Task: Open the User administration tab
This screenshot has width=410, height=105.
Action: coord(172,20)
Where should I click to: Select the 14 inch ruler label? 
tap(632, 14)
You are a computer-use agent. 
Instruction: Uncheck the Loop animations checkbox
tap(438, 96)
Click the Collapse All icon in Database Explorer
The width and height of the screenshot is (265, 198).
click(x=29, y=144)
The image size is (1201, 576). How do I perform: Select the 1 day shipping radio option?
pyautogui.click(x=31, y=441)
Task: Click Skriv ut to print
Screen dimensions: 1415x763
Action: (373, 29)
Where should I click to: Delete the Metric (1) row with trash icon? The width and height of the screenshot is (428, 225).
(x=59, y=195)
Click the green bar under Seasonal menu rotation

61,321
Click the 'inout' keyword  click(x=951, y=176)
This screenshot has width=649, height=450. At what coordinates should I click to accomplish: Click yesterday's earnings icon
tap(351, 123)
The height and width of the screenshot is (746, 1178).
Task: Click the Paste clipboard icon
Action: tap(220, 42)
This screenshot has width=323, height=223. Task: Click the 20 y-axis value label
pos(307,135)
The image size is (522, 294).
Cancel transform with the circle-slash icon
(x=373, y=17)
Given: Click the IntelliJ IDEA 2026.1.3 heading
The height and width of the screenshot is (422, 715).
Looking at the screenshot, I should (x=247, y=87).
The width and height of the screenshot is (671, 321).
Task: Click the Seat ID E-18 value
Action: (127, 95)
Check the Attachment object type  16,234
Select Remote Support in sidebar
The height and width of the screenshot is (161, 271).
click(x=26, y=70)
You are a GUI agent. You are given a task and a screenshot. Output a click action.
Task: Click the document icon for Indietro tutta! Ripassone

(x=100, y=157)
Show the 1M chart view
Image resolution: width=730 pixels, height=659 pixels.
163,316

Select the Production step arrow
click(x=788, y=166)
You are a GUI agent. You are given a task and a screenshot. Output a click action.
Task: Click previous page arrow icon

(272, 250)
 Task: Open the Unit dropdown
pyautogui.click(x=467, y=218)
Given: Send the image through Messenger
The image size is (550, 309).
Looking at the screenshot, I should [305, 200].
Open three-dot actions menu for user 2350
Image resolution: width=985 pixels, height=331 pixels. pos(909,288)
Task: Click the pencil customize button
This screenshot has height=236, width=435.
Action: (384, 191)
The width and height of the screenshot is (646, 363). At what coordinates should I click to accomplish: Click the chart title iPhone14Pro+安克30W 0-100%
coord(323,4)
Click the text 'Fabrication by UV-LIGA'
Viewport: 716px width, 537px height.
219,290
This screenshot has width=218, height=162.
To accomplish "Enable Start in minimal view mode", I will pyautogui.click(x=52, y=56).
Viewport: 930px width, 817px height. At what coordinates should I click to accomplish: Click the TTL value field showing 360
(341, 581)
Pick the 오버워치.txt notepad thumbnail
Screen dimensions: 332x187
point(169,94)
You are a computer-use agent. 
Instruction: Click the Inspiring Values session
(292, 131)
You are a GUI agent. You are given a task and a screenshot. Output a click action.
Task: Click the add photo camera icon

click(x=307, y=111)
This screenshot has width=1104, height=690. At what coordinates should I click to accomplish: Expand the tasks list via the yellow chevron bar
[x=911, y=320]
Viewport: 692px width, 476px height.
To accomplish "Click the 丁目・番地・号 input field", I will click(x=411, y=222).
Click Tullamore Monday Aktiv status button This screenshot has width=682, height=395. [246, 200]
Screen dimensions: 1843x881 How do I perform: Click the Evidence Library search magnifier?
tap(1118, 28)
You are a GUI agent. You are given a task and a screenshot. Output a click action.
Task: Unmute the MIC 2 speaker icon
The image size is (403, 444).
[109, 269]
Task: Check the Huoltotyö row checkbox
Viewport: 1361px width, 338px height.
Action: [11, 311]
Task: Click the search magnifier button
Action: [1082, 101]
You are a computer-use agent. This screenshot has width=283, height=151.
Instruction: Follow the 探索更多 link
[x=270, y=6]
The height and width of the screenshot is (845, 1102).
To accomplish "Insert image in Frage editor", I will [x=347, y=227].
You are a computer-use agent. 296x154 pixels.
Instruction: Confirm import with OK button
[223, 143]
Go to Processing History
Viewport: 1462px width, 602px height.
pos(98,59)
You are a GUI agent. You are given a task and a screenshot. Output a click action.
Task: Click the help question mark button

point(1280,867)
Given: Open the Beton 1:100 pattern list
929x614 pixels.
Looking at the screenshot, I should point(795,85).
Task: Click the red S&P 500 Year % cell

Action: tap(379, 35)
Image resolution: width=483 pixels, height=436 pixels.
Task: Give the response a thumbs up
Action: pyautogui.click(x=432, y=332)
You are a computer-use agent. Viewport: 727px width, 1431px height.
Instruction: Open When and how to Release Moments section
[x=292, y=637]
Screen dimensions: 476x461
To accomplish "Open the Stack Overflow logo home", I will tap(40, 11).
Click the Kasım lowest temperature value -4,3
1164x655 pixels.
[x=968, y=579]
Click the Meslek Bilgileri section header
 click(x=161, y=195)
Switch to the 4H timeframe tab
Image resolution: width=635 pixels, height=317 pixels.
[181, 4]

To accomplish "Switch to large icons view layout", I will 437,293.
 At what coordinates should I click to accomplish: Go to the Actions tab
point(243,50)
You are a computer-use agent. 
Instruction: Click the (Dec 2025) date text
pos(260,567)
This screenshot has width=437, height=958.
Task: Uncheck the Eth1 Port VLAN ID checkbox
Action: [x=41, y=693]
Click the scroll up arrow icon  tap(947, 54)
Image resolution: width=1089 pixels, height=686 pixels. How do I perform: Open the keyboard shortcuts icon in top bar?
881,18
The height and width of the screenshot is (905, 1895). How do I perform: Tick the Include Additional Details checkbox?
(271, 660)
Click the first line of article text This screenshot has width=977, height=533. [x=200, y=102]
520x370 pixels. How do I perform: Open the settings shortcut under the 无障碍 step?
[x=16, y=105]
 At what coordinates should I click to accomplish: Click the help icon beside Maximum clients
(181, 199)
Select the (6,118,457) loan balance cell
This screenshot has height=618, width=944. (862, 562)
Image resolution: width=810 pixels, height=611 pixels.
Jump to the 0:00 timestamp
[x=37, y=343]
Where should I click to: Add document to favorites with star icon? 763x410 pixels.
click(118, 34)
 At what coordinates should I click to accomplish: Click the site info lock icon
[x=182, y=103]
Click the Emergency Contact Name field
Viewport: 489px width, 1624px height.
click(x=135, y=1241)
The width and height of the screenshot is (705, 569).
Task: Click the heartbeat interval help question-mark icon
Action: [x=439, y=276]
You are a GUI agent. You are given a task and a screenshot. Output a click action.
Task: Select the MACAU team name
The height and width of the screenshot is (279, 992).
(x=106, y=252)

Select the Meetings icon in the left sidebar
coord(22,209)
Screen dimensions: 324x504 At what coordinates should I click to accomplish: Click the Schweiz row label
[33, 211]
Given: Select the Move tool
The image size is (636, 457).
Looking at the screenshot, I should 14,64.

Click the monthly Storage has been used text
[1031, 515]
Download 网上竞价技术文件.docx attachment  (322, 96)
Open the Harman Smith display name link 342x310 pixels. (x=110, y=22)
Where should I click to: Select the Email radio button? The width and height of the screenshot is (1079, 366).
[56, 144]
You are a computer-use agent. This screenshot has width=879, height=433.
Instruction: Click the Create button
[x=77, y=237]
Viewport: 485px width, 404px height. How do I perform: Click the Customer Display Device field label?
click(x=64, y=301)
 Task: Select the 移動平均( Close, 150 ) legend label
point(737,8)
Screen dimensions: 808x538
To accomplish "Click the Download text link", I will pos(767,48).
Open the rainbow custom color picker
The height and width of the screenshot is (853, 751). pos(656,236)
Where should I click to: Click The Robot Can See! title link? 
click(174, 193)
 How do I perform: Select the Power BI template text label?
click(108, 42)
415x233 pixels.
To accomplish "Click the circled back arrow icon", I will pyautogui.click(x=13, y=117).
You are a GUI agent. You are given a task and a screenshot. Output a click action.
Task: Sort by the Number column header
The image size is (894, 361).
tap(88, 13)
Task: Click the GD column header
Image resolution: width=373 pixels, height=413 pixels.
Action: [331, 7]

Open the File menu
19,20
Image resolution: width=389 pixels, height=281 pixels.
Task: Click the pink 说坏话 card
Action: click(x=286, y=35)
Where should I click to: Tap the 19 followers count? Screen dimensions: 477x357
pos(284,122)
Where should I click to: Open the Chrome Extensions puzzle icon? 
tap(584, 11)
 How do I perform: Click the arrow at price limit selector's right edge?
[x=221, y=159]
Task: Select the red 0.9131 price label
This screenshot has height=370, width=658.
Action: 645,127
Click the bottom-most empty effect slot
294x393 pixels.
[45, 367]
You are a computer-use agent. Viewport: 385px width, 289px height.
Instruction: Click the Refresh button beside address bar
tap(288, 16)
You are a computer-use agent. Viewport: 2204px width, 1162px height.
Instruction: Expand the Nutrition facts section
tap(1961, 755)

#### [Work order]
Exactly one number is the expected answer: the count of lines in the entries where the word "Download" is found.

#### [Response to the exercise]
2